I follow many families on Instagram. Most of them have children with Down syndrome and I love to feel inspired by getting a sneak peek into their everyday lives. I hope to be an inspirational family too.
For the past few months, I have been watching the ups and downs (no pun intended) of a set of twins. They were born premature last May, a boy and a girl. The little girl was born with Down syndrome and an AVSD (which is what Kara has). I regularly scrolled past these babies and their updates. Their beautiful pictures. Their milestones. This little girl was always in the hospital and always attached to a machine of some sort. Every time she had a dip in her health, I would hold my breath until I saw a follow up post. I was always hoping to see her mom’s usual words:
Last month, however, after a long hard fight with back-to-back health issues, this little girl took her last breath. When I first saw the words, I didn’t quite understand them. I sat in shock, looking at the last picture of this beloved baby. The night she passed away, I sat at my desk sobbing (and am tearing up as I write this). I wept for this baby and the loss of such an innocent and precious life.
I felt so helpless. I didn’t know these people, but I felt connected to them. I followed their all too short, 6 month journey on social media… something that can be so distant, yet so intimate at the same time.
I couldn’t help but go into Kara’s room as she was sleeping. I needed to hold my healthy baby just a little bit longer that night. I pulled her out of her crib and held her tight. As I rocked her in the shadows of her nursery, I felt so thankful that my little family is in good health. We live comfortably and don’t have much to complain about. I love her unconditionally.
It kills me to know that such a large percentage of pregnancies are terminated based on a Down syndrome diagnosis. Even though this baby’s time on Earth was short, she still deserved the chance to fight. My baby deserves that chance too. I literally can’t imagine what I would do without my Baby Lemonade. Sure, we have our Down syndrome related struggles, but if not DS, then what else would it be? Life is chock full of challenges, why would I run from this one?
I have said it before and I will say it again, having a child with Down syndrome is no scarier than having a child in general. Sure, it comes as a shock, this isn’t something that you plan. Sure, it might be different in some ways, but I promise they will cause you just as much stress, chaos, and exhaustion as any other kid. They will also show you that your capacity to love is greater than you ever imagined and they will put a grin on your face every single day.

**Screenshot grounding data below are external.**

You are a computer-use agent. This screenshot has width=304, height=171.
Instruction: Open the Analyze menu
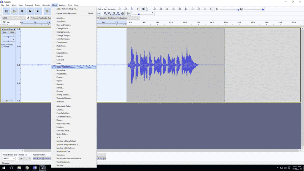[62, 5]
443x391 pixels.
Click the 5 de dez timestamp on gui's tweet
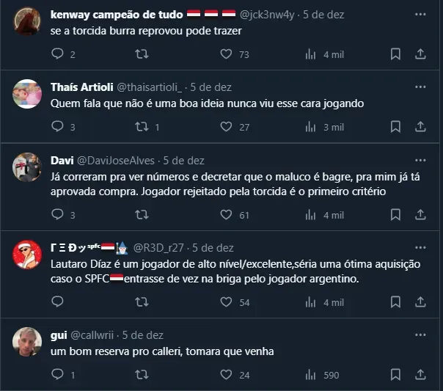[143, 335]
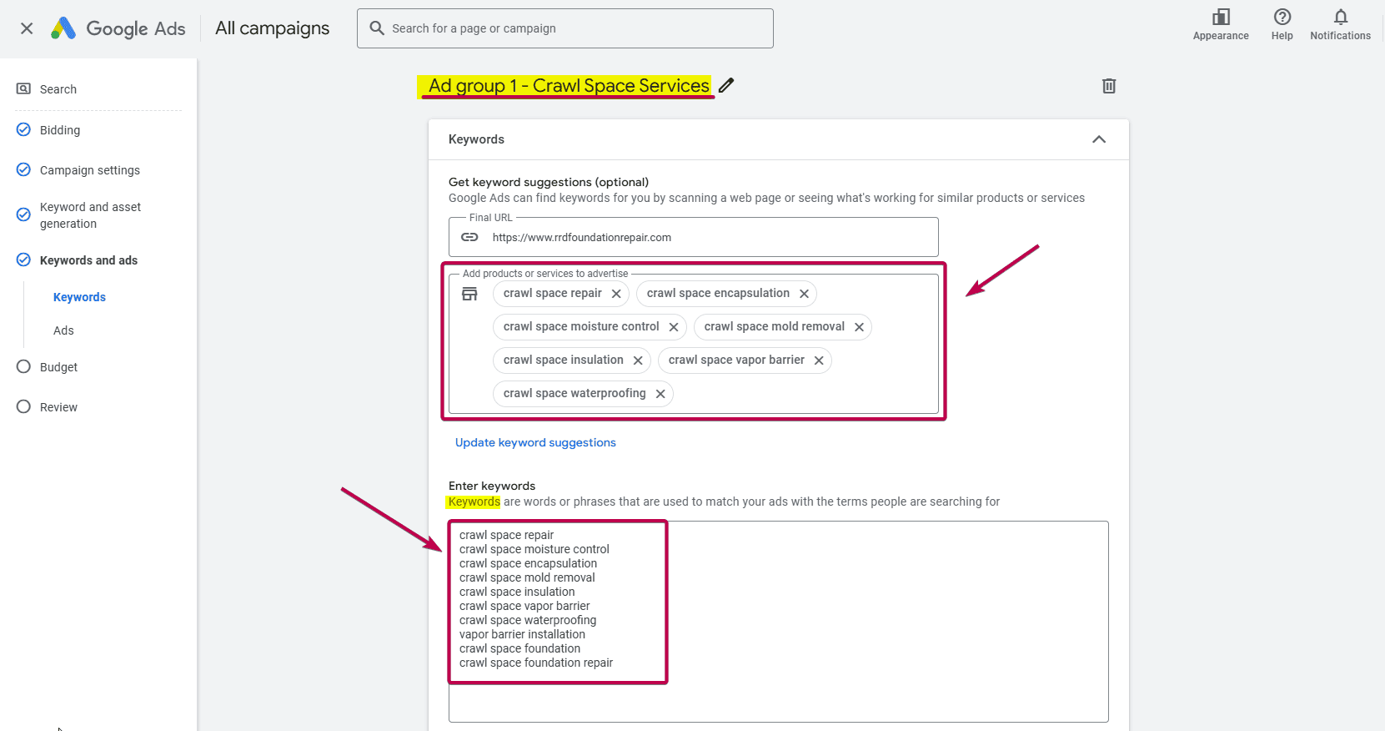
Task: Click the pencil icon to rename ad group
Action: click(x=726, y=85)
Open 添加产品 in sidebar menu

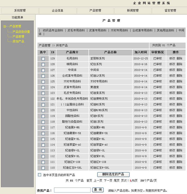click(x=18, y=41)
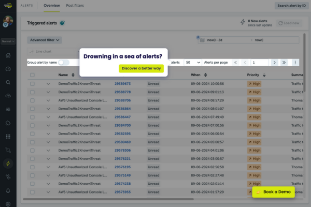Check the select-all checkbox in the table header

(x=32, y=75)
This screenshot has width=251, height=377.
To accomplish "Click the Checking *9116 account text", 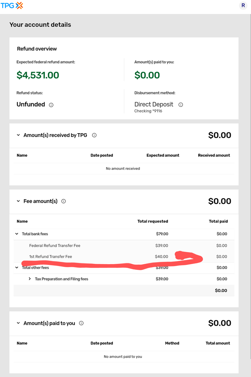I will 148,111.
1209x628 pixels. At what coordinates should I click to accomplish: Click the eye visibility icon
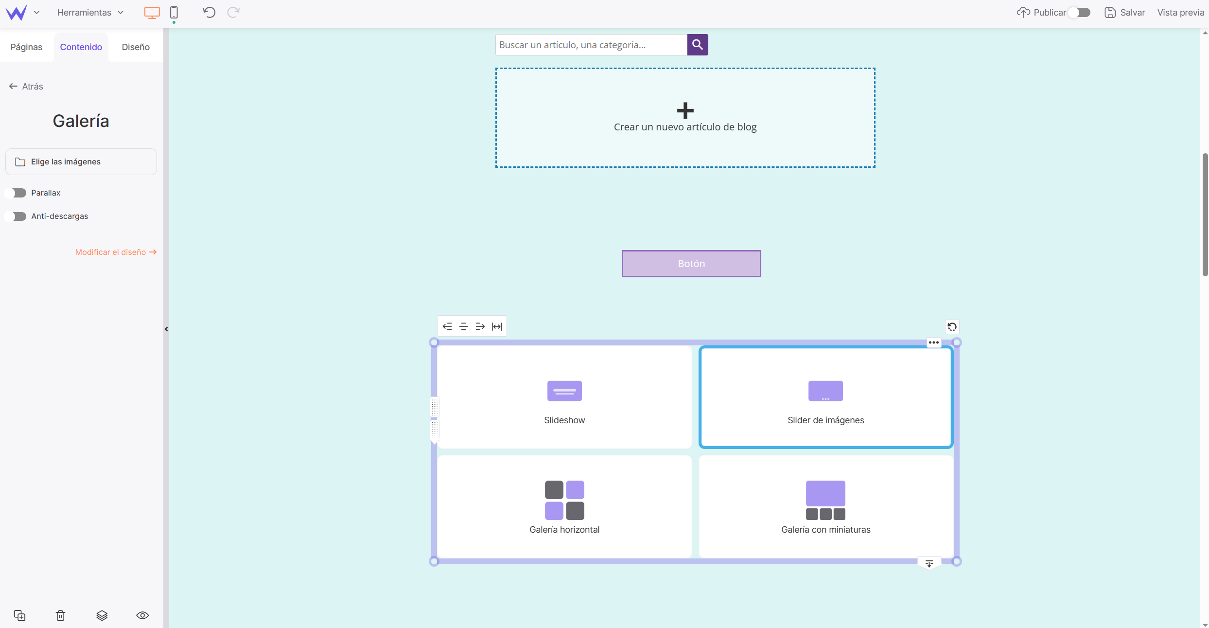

Ever since that somber night, I have kept that baby girl in the back of my mind. She reminds me to coast as slowly as I can through each day and enjoy every second I have with my almost 6 month old. It is easy to drown in the chaos of everyday life, but I vow to make the most of the time I have. Isn’t that what it’s all about anyway? I hate that my reminder was something so tragic, but I’m hoping that that family may find some peace in knowing that their story has made an impact on the way I view my world.
Having a child with Down syndrome is no scarier than having a child in general and it is also AMAZING beyond words. Let’s advocate awareness, acceptance, & inclusion. The world could use someone who smiles more.